Updated: 10/01/2013 7:32 PM
Created: 09/30/2013 6:20 PM KSTP.com
By: Leslie Dyste
Consumers won't be able to use Minnesota's new online marketplace for health insurance as planned Tuesday morning and will have to wait until sometime in the afternoon, the head of the state-run exchange said Monday.
April Todd-Malmlov, executive director of MNsure, said officials want to make sure the system connects properly with federal computer systems and that it's secure before it goes live for consumers. MNsure officials had been saying for months they expected consumers could start signing up at the start of the business day Tuesday. She said they weren't sure what time in the afternoon the system would be ready.
Enrollment begins Tuesday nationwide for coverage under the Obama administration's Affordable Care Act. Roughly 300,000 uninsured Minnesotans are expected to buy insurance via the portal. The delay is one of several glitches in MNsure's rollout that Todd-Malmlov spoke about late Monday afternoon.
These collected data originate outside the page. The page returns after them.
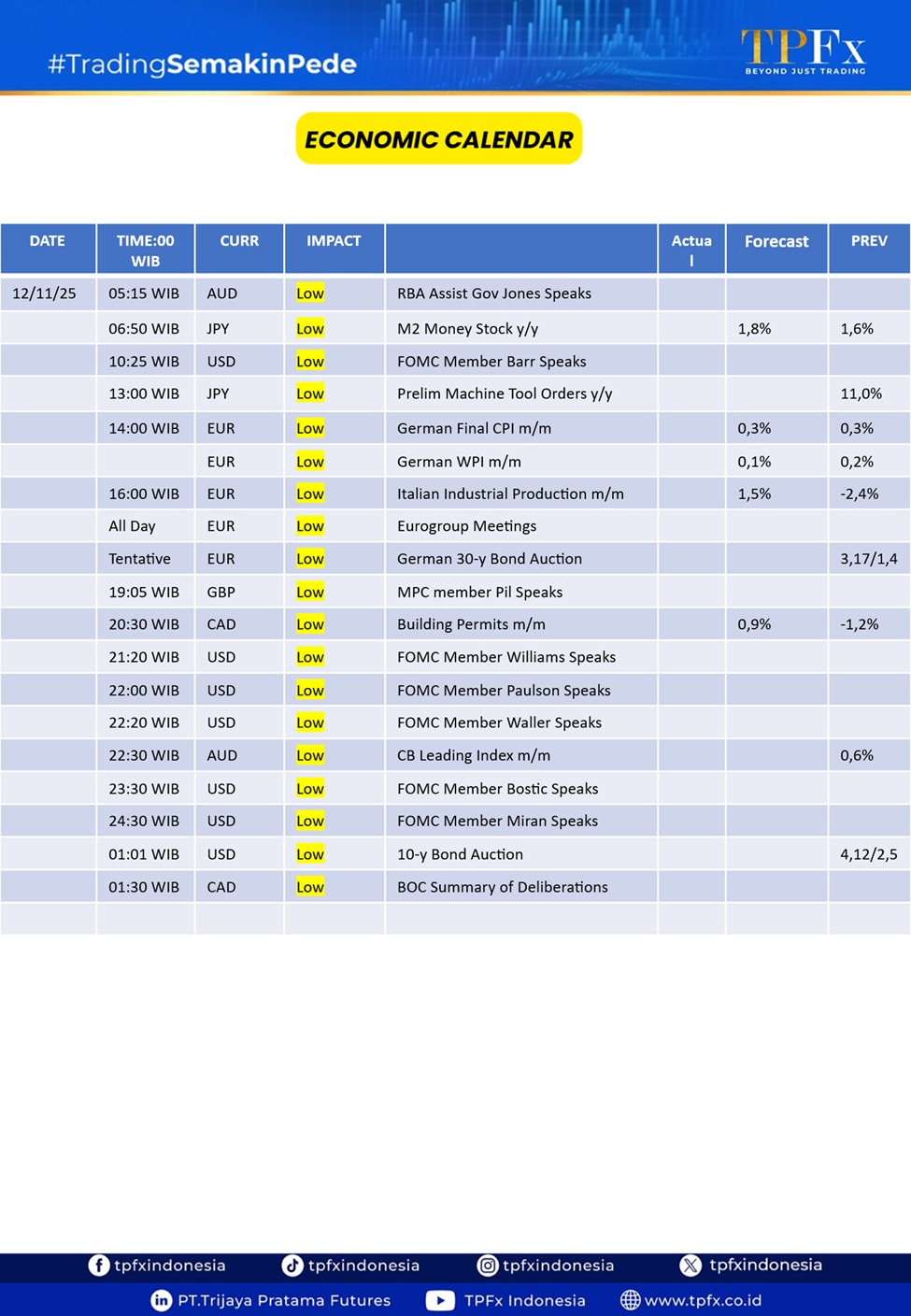Screen dimensions: 911x1316
Task: Click the TPFx logo in header
Action: pos(804,50)
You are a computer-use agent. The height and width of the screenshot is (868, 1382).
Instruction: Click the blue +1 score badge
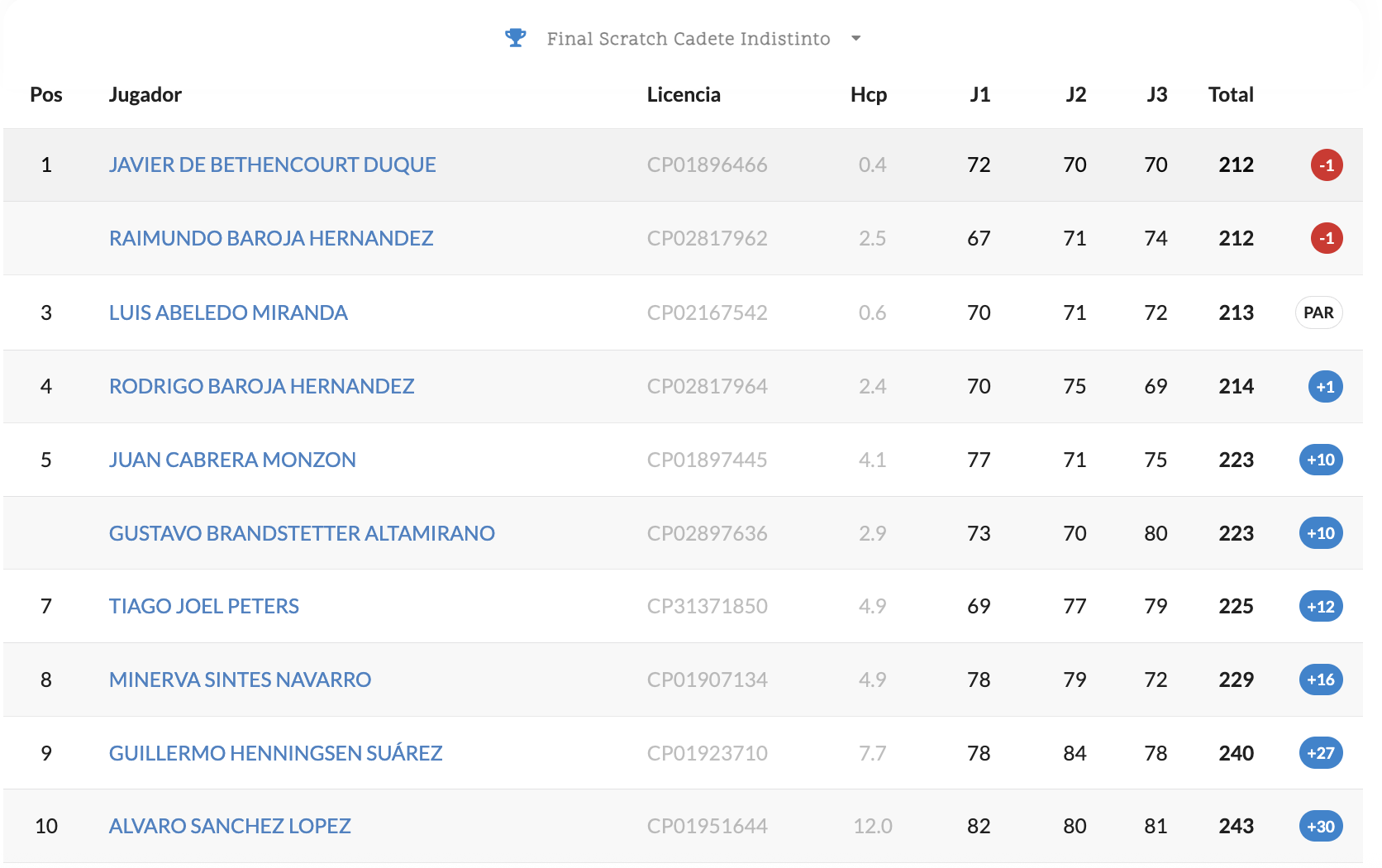(1325, 386)
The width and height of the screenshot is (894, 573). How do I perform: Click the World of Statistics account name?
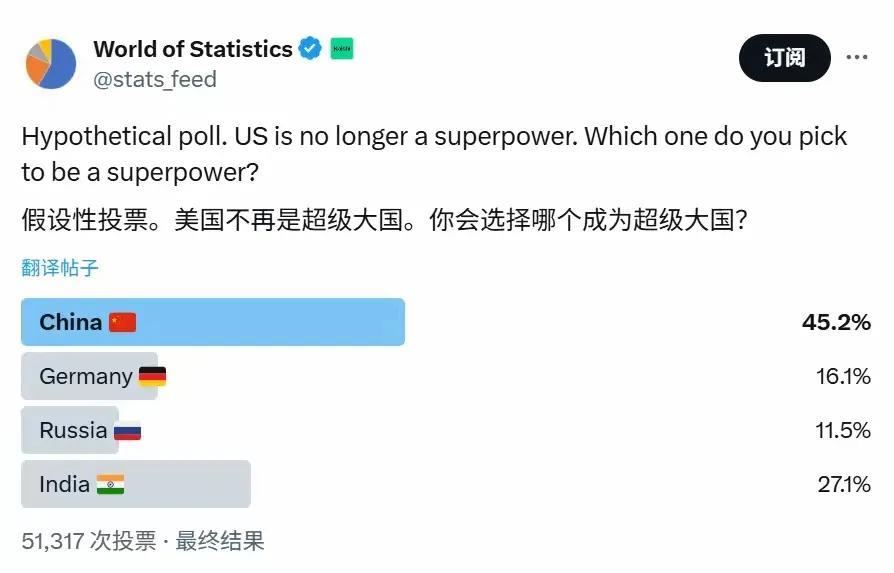193,48
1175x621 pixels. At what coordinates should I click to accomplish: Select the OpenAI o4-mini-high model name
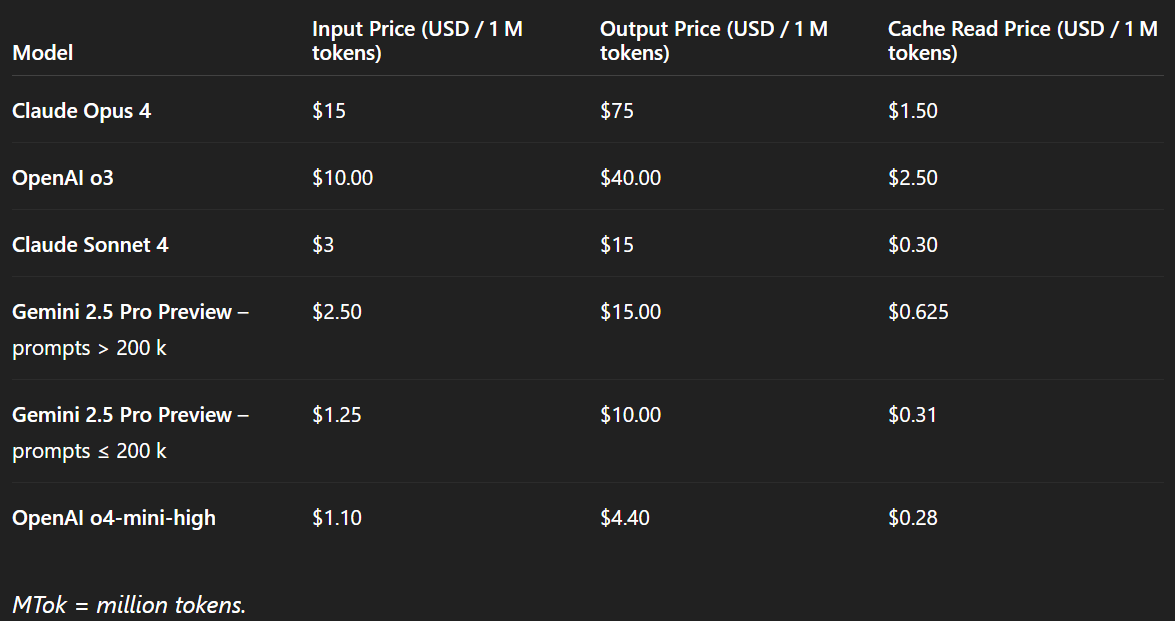(x=114, y=518)
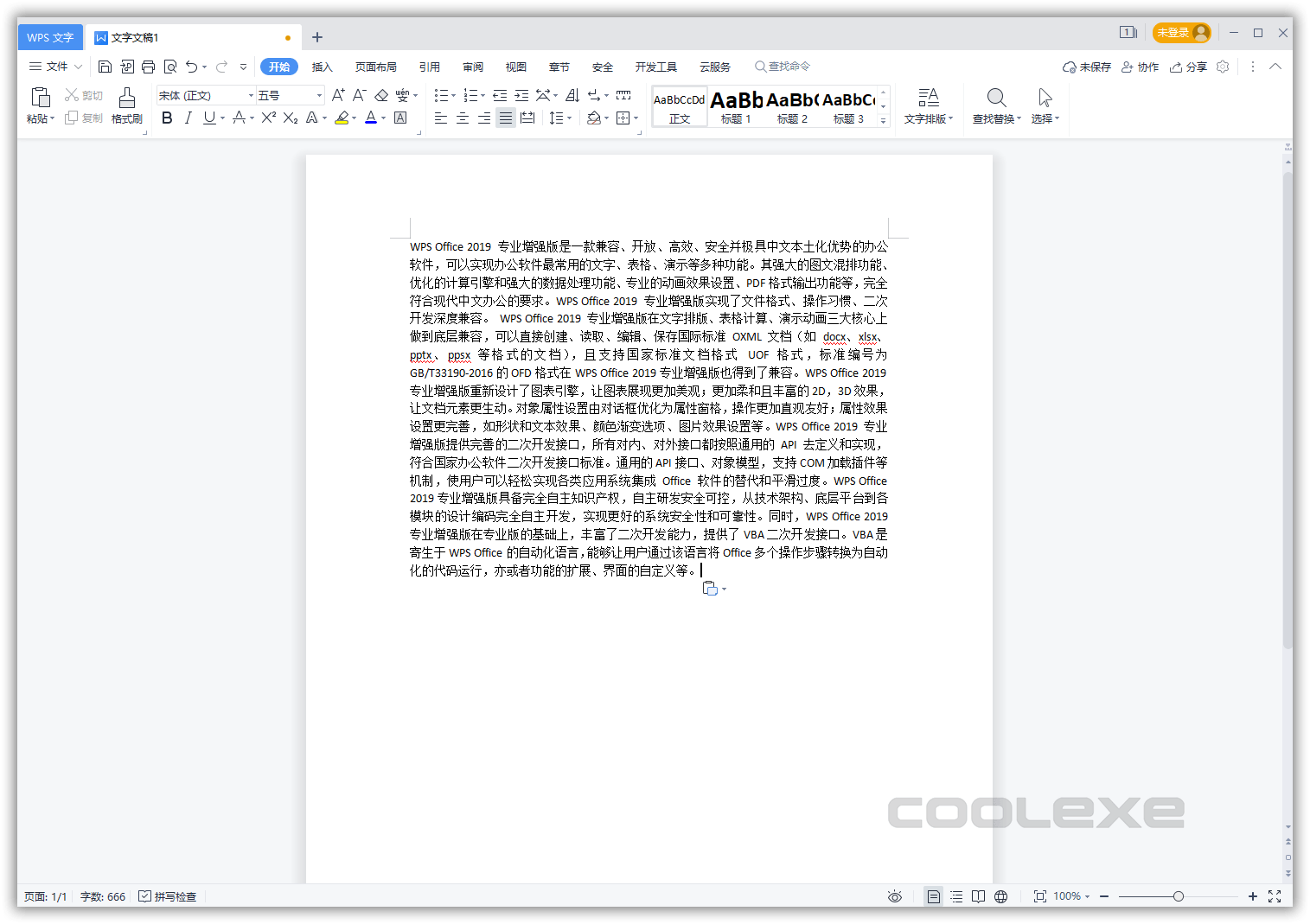Switch to the 插入 ribbon tab

322,67
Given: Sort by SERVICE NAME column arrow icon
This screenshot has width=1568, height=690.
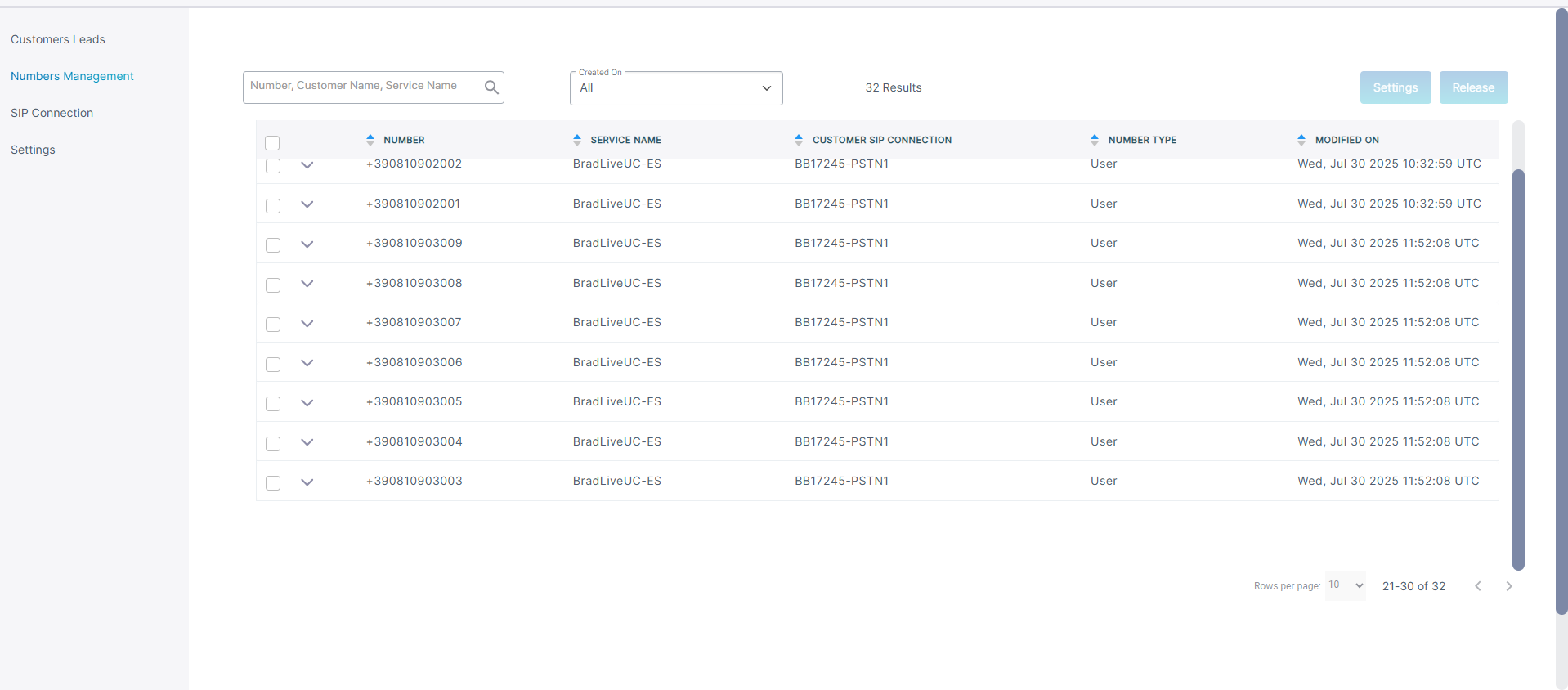Looking at the screenshot, I should pos(577,140).
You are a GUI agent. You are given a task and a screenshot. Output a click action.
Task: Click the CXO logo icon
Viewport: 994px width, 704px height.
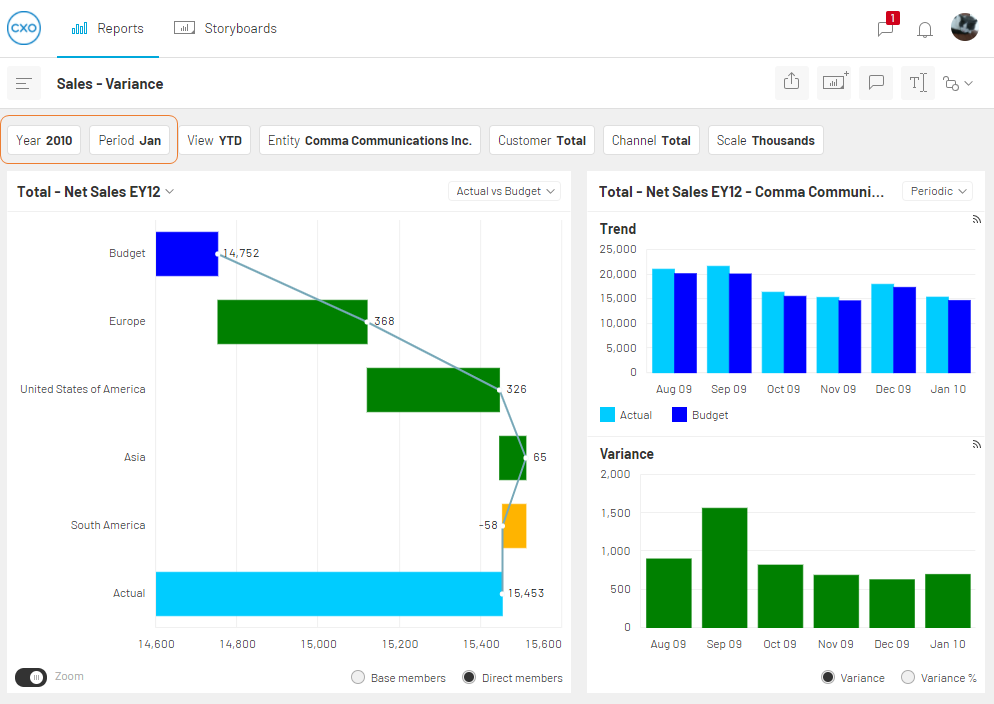pyautogui.click(x=24, y=28)
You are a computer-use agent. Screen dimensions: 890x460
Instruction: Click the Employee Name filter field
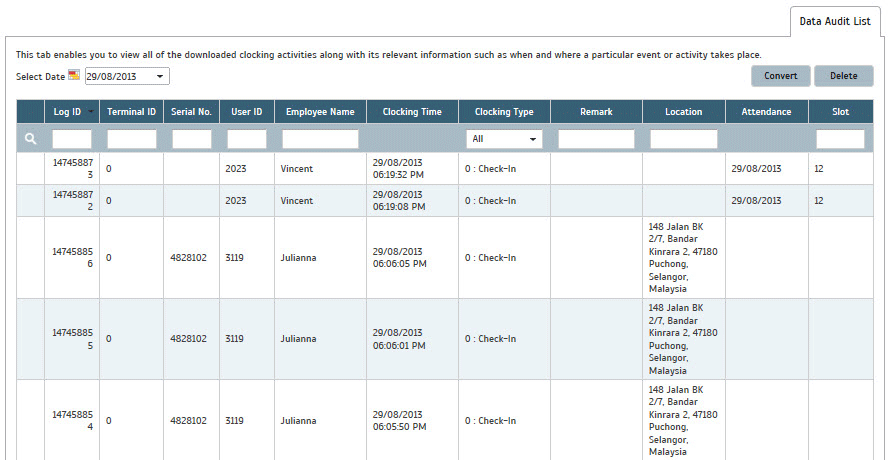click(x=320, y=139)
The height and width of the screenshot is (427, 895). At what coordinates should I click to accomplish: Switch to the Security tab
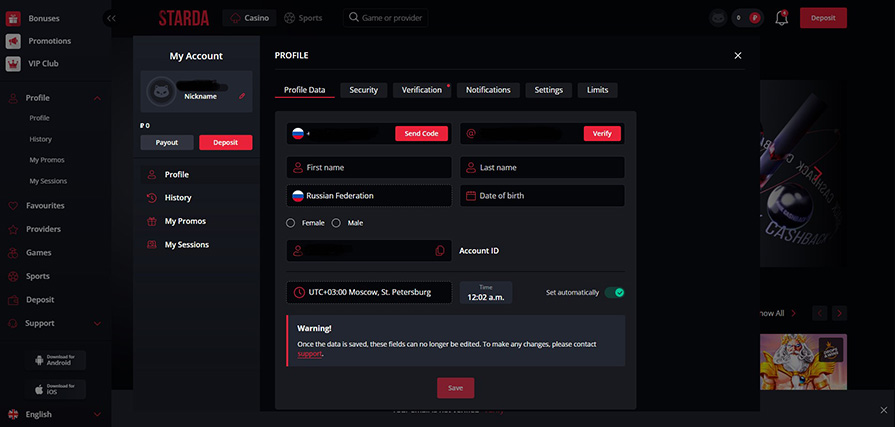pos(363,90)
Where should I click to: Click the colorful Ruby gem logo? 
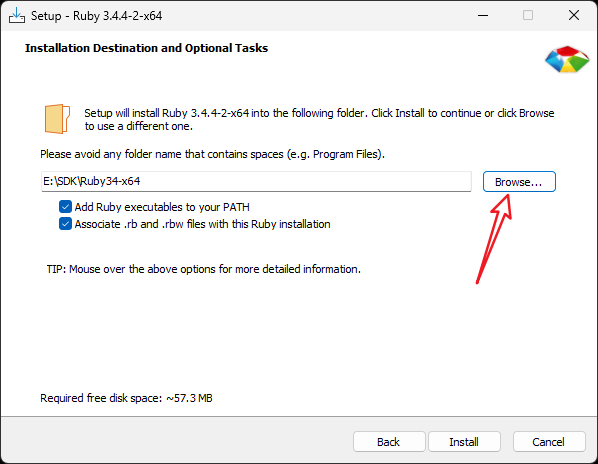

"Generally, anytime you go into a new enterprise there are things you expect and things you deal with that are a bit unanticipated," Todd-Malmlov said. "So we have always been planning to be up on October 1. We do need to do that in coordination with our federal partners, and we want to make sure that we are doing that in a planned and not-rushed way to make sure that everything is ready to go and working on Day 1."
The other problems include a list of approved outside "assisters" and "brokers" who can help people sign up that won't be complete and posted until Wednesday. She said the last phase of their required training course didn't become available until last week, and many still need to pass their background checks, so the helpers won't be able to start working with consumers until they're cleared.
Also, she said American Indians, many of whom qualify for special subsidies under the law, should wait a week before signing up because that part of the system isn't working properly.
MNsure has been under scrutiny as its launch approached, coming under fire for a data security lapse as well as criticism for failing to include groups that work with minority communities in its initial plan for distributing federal grants to organizations that will aid in finding and enrolling the uninsured. On the positive side, MNsure boasts the lowest average premiums nationwide on three types of health plans offered under the overhaul.
Exchange officials aren't expecting problems should the federal government be partially shut down, but Todd-Malmlov couldn't promise they won't hear differently Tuesday from the Department of Health and Human Services.
Consumers who visit the MNsure website Tuesday morning will see a message telling them to try back later, she said. MNsure's call center will be open for answering questions but operators won't be able to enroll people until the system launches.
Once that happens, residents will be able to shop for insurance plans, open accounts, determine if they're eligible for financial assistance and sign up for coverage that will take effect Jan. 1. While consumers are required to have health insurance policies by then or pay penalties, Todd-Malmlov noted that open enrollment for the first year's coverage will run through March 31.
Todd-Malmlov said MNsure expects "a lot of interest in the site" Tuesday, but "we don't anticipate there will be a lot of enrollment in the first two weeks."
5 EYEWITNESS NEWS talked with Steve Parente from the Medical Industry Leadership Institute at the University of Minnesota who said if you're planning to sign-up for the insurance, you should start to think about the pricing. He says do your homework and know how much money you are willing to pay for insurance. "The ideal is 8 percent of take-home income will likely be spent on health insurance -- that might shock people. So think about it going in, so when they see the first sticker price, they aren't immediately put off by it," he said.
The Associated Press Contributed to this Report.